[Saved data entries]
--- START ---

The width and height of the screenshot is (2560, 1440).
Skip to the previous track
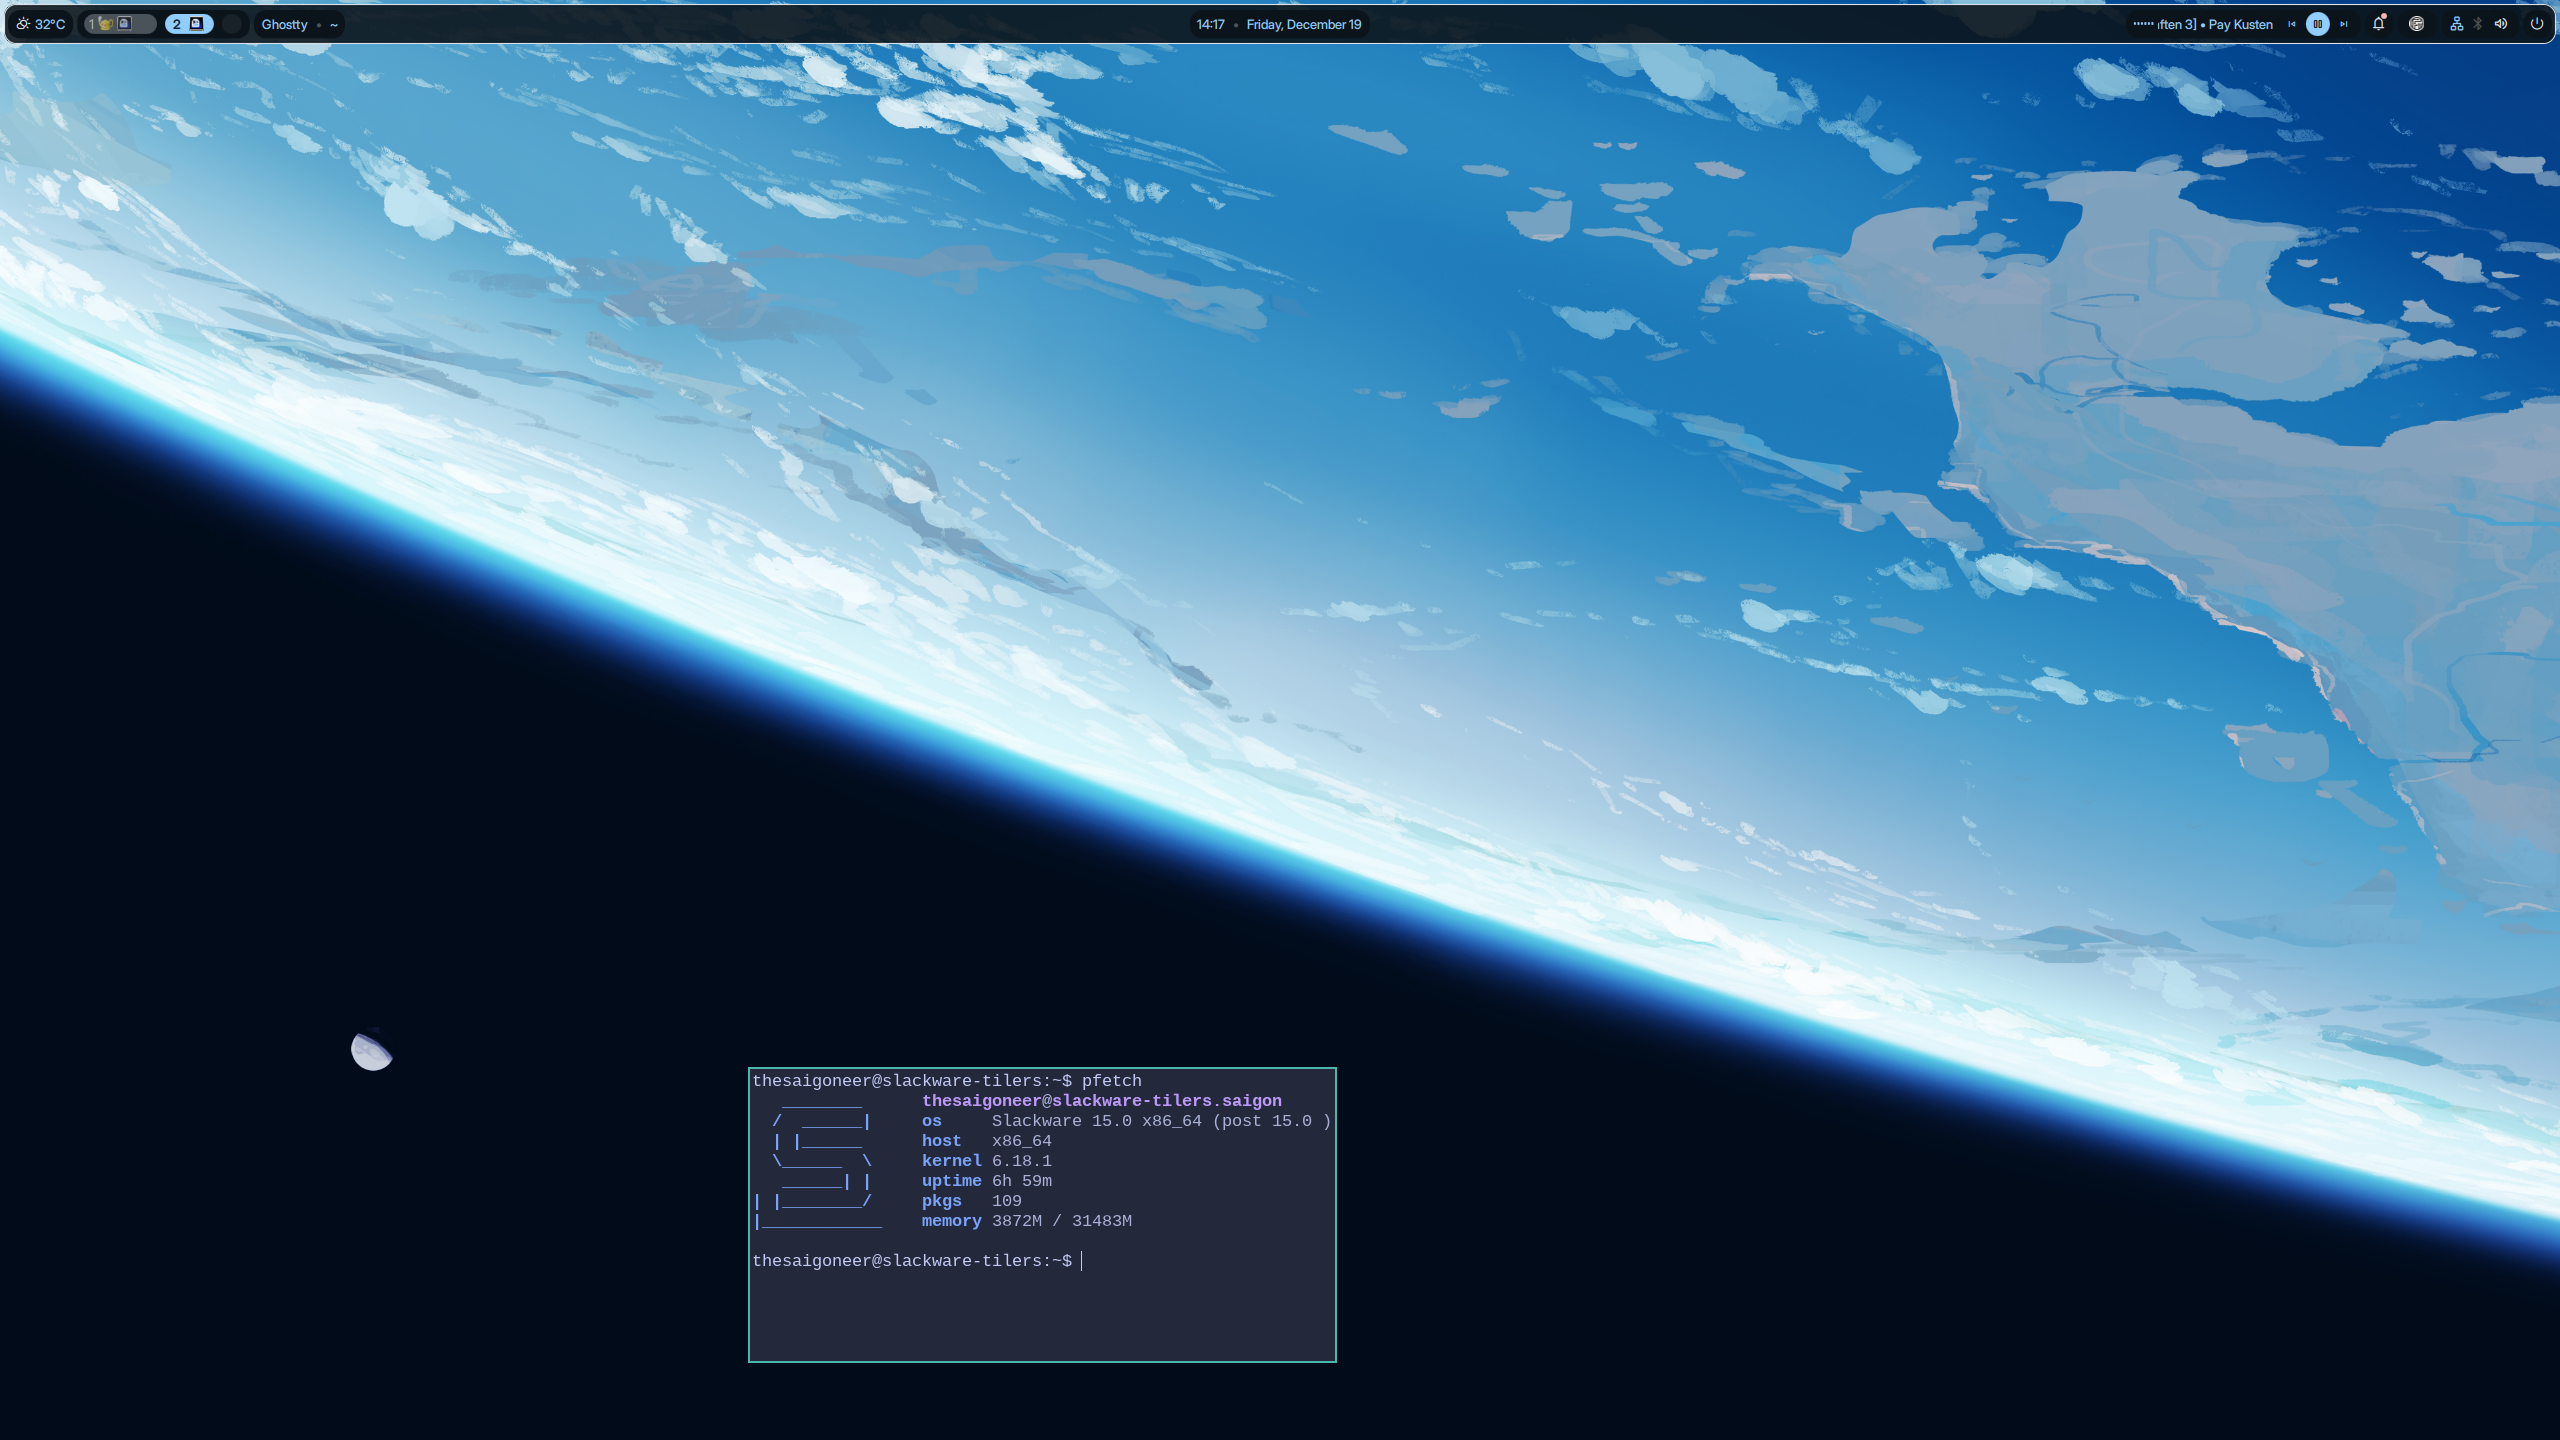2291,24
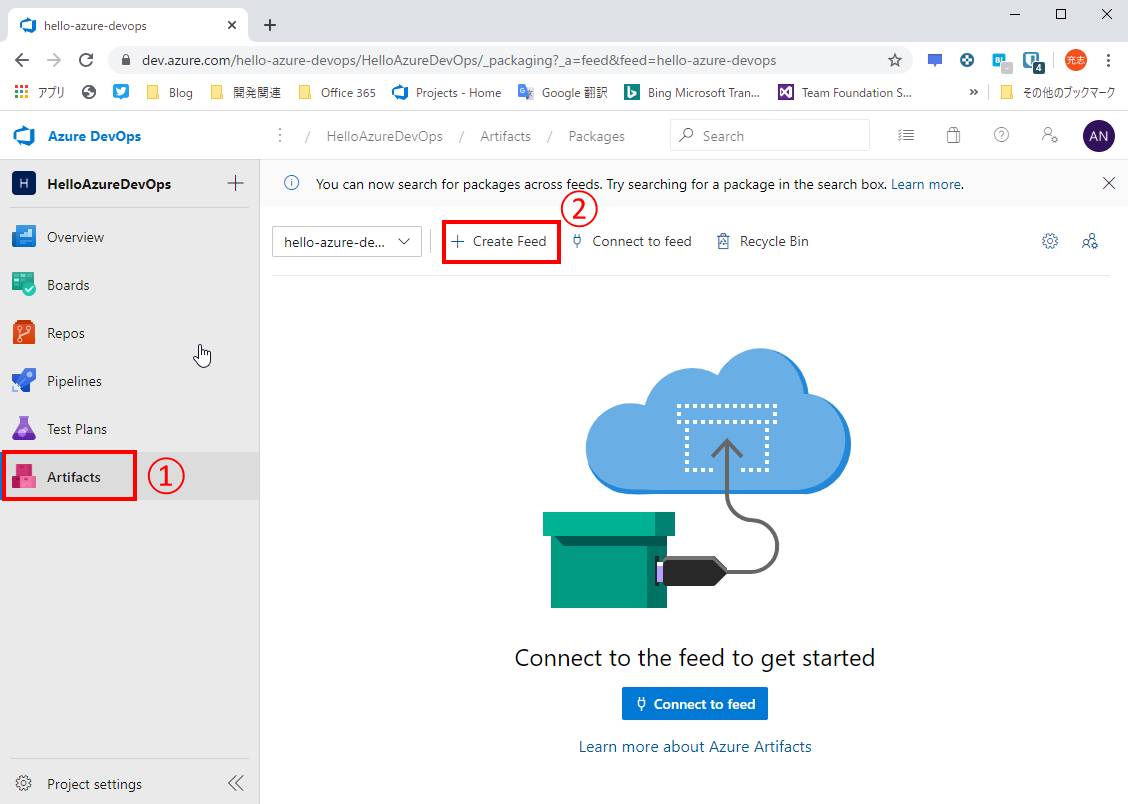Click the AN profile avatar

pyautogui.click(x=1098, y=134)
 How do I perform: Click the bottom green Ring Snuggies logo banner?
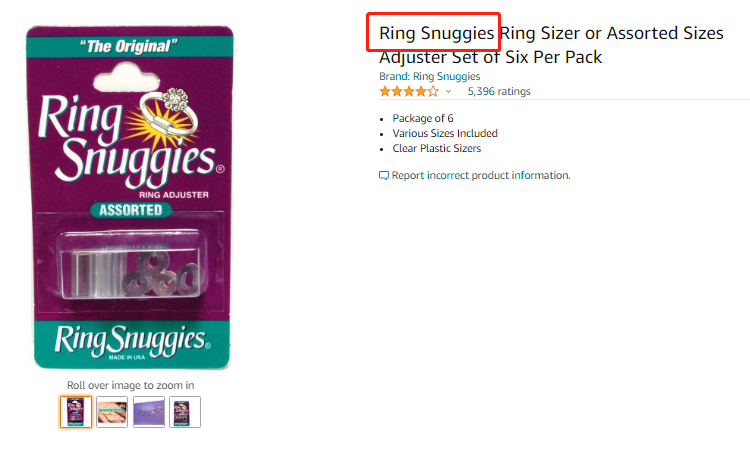pyautogui.click(x=132, y=342)
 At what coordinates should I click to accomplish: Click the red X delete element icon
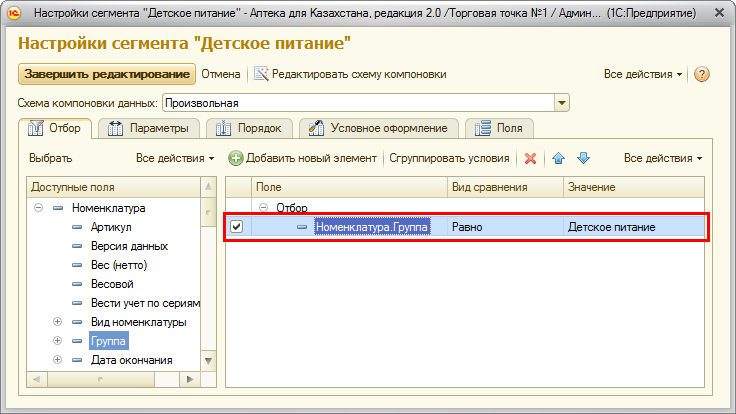(530, 158)
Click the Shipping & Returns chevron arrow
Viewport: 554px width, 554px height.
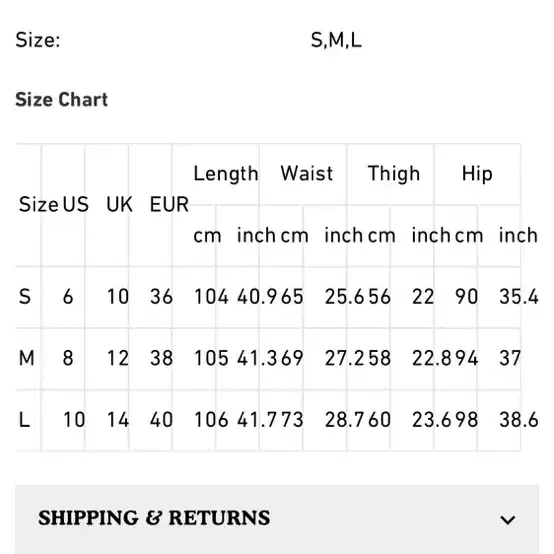(x=508, y=520)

--- END ---

_What to work on_.
Put the lines of the material above into a JSON list of strings, one string per line and no blank lines, beginning at the line that contains "At what coordinates" and stopping after the material's final line. Omit the pictures.

_Solution_.
[
  " At what coordinates should I click to accomplish: Click the red X delete element icon",
  "(530, 158)",
  "Click the Shipping & Returns chevron arrow",
  "Viewport: 554px width, 554px height.",
  "(x=508, y=520)"
]